- **Problem statement**: Extract each line of the records below that contains the word "resolution".
++++ Extracted records ++++
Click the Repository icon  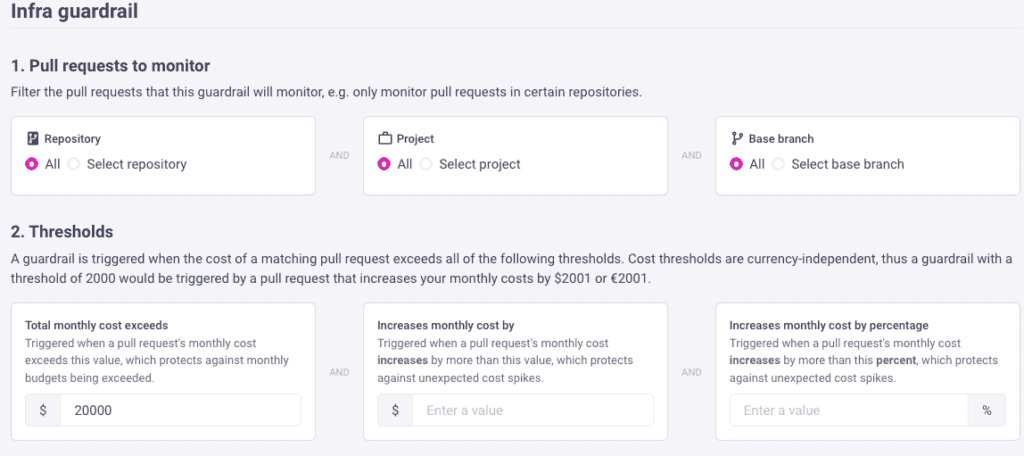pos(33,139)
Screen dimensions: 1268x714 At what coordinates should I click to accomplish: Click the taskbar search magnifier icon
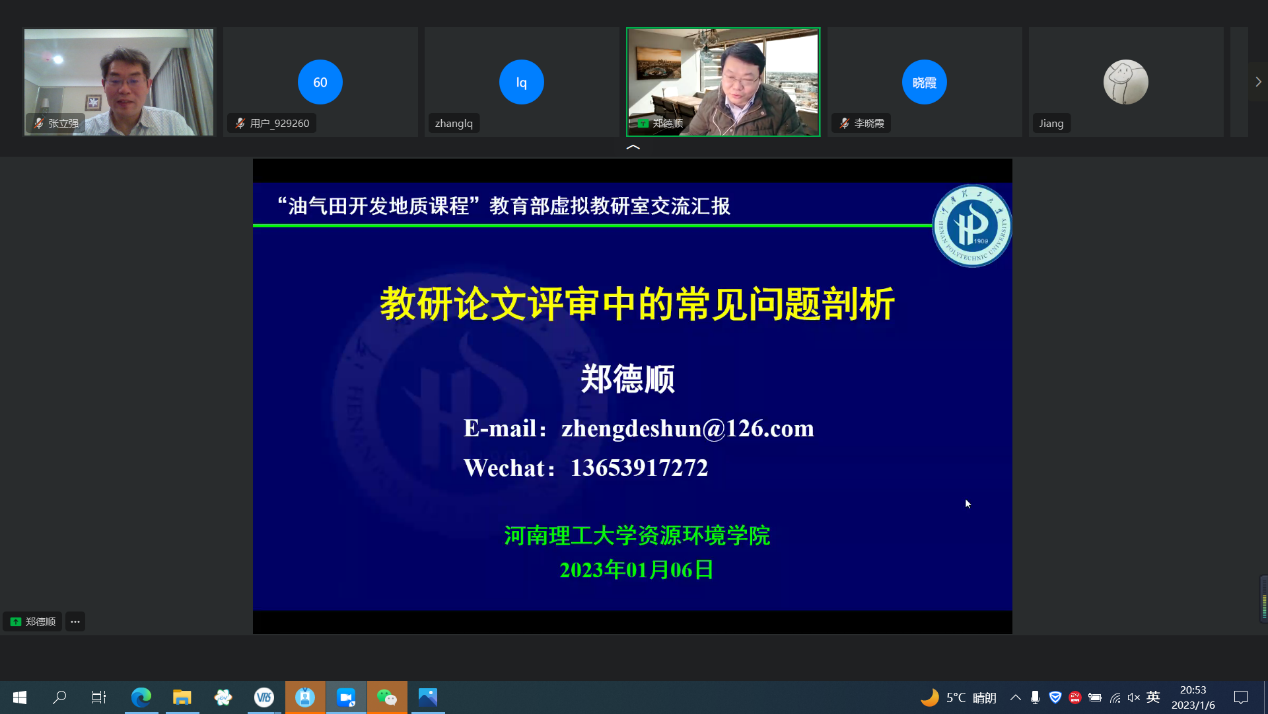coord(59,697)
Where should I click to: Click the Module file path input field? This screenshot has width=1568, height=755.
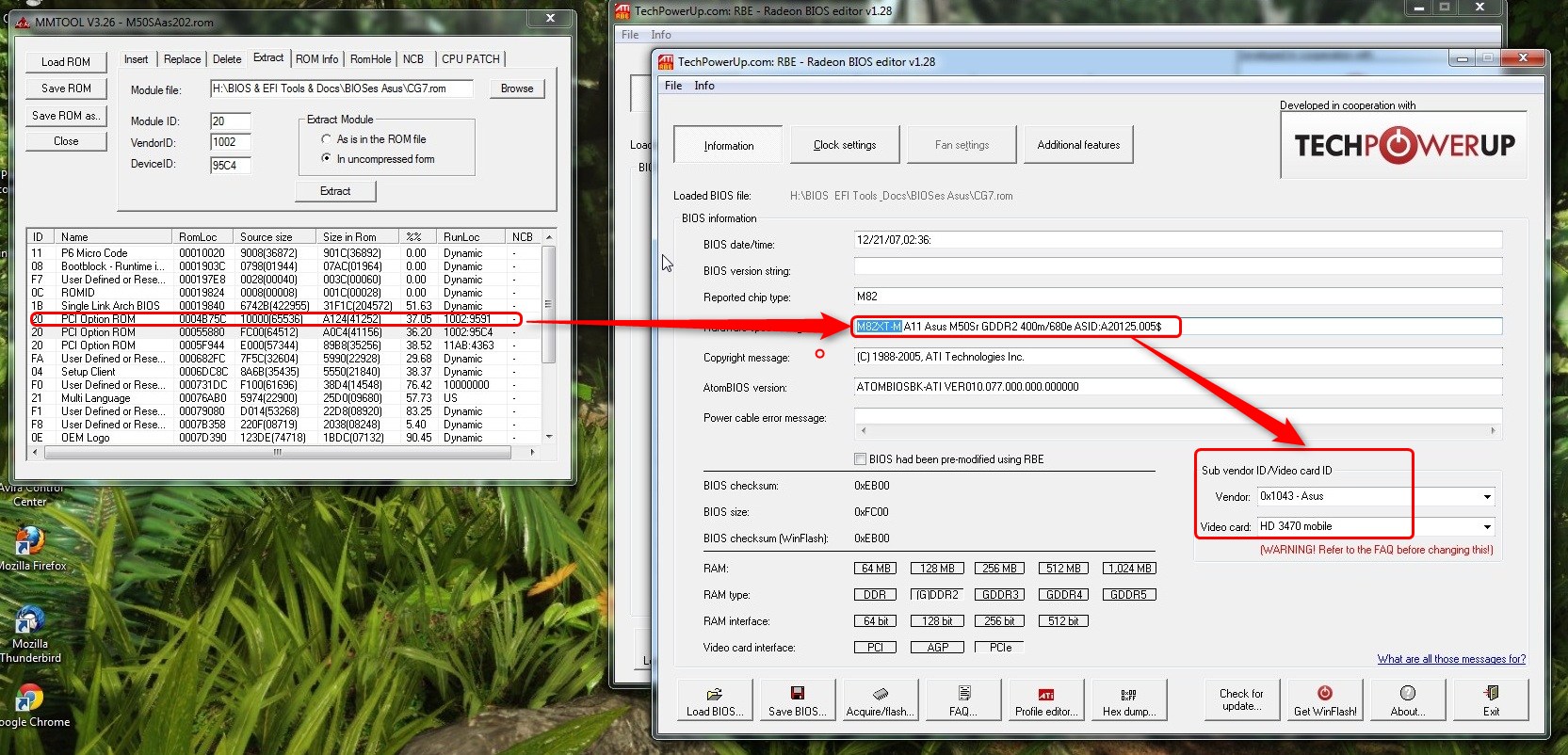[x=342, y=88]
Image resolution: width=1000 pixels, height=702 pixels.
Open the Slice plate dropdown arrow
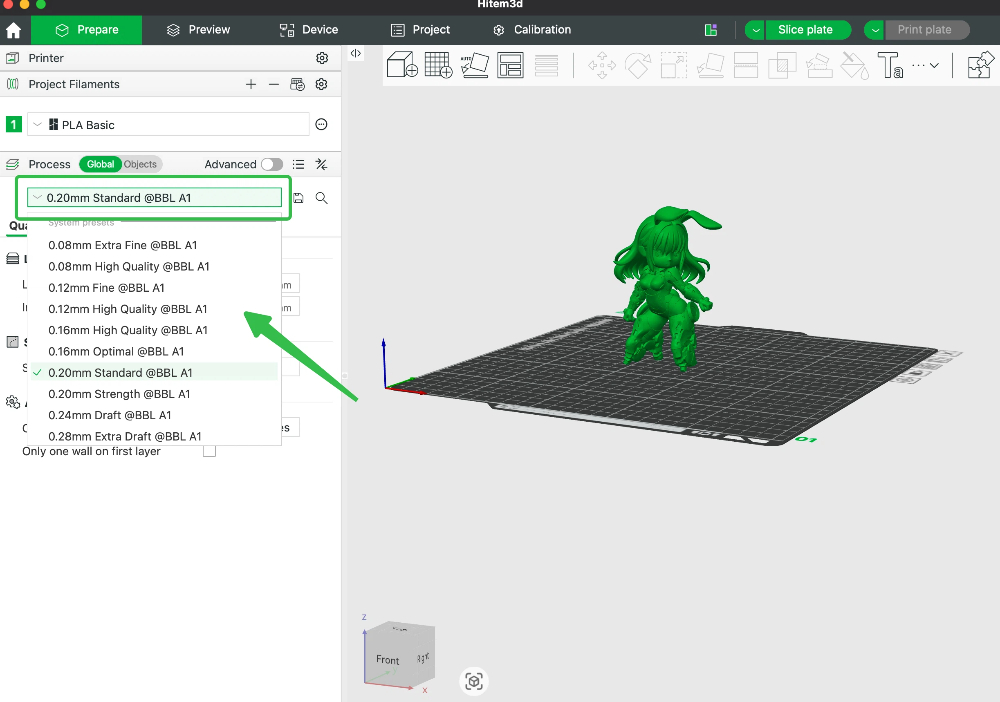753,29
++++
++++ Extracted records ++++
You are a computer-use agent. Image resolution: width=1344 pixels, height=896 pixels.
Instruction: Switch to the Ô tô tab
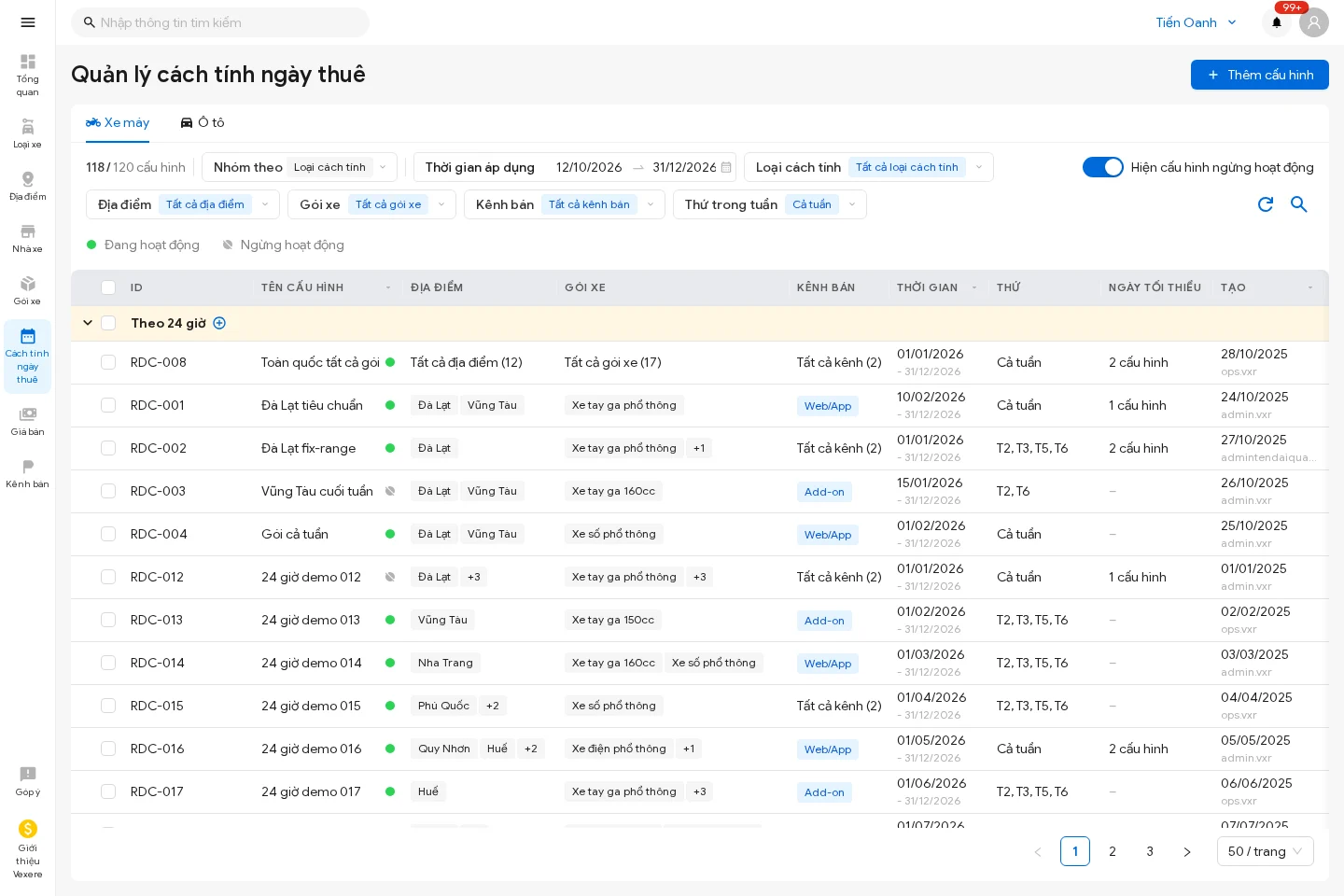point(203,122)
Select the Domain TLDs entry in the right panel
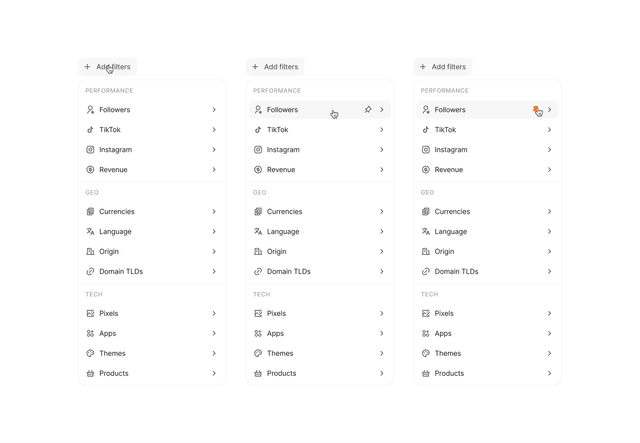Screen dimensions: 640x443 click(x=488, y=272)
++++
++++ Extracted records ++++
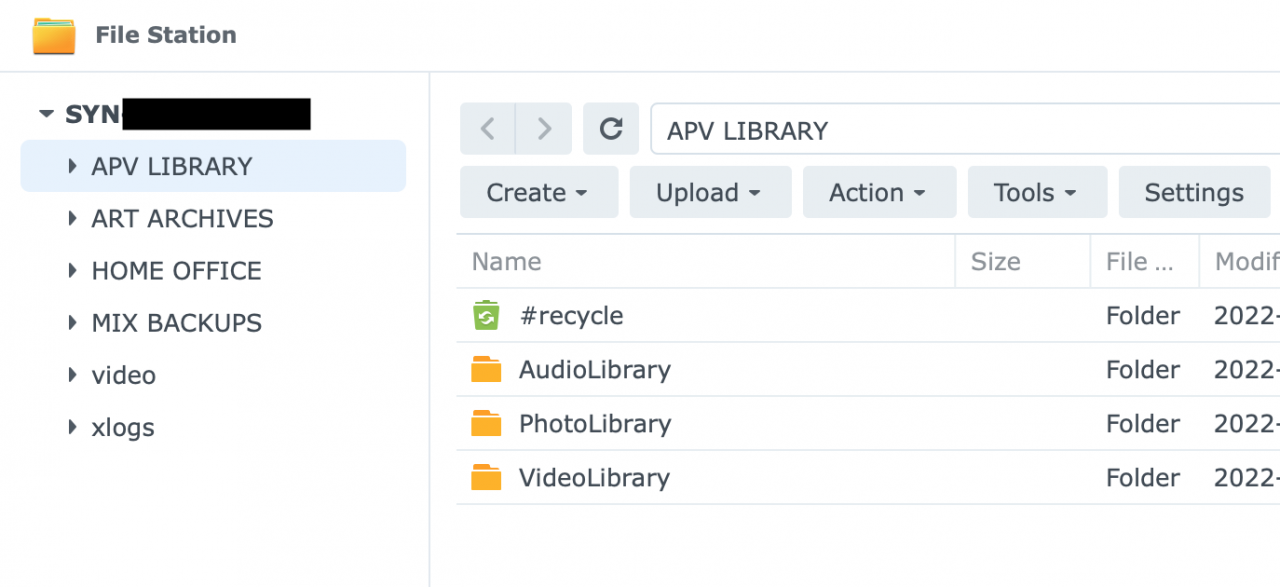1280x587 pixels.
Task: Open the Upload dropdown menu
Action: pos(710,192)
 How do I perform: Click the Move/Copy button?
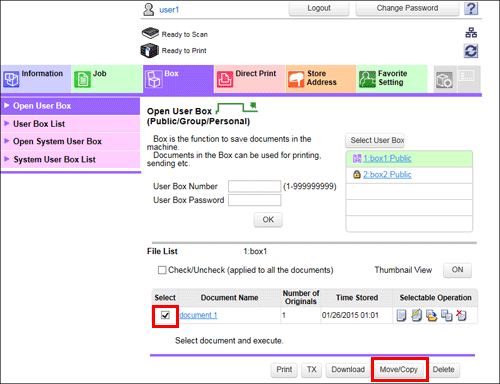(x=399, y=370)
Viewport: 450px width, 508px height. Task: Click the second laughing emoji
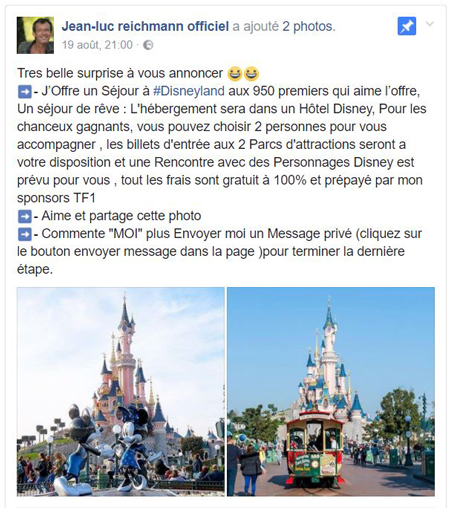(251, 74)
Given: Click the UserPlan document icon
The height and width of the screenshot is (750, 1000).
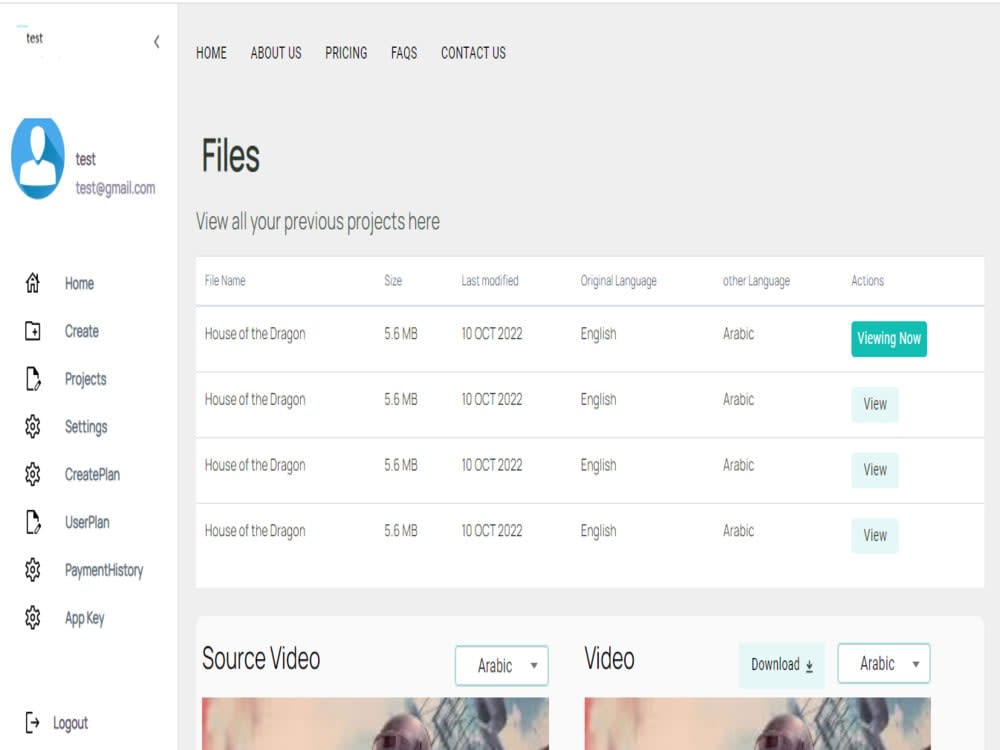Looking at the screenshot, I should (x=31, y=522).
++++
- **Solution to this exercise**:
Image resolution: width=1000 pixels, height=702 pixels.
You are a computer-use agent. Image resolution: width=1344 pixels, height=896 pixels.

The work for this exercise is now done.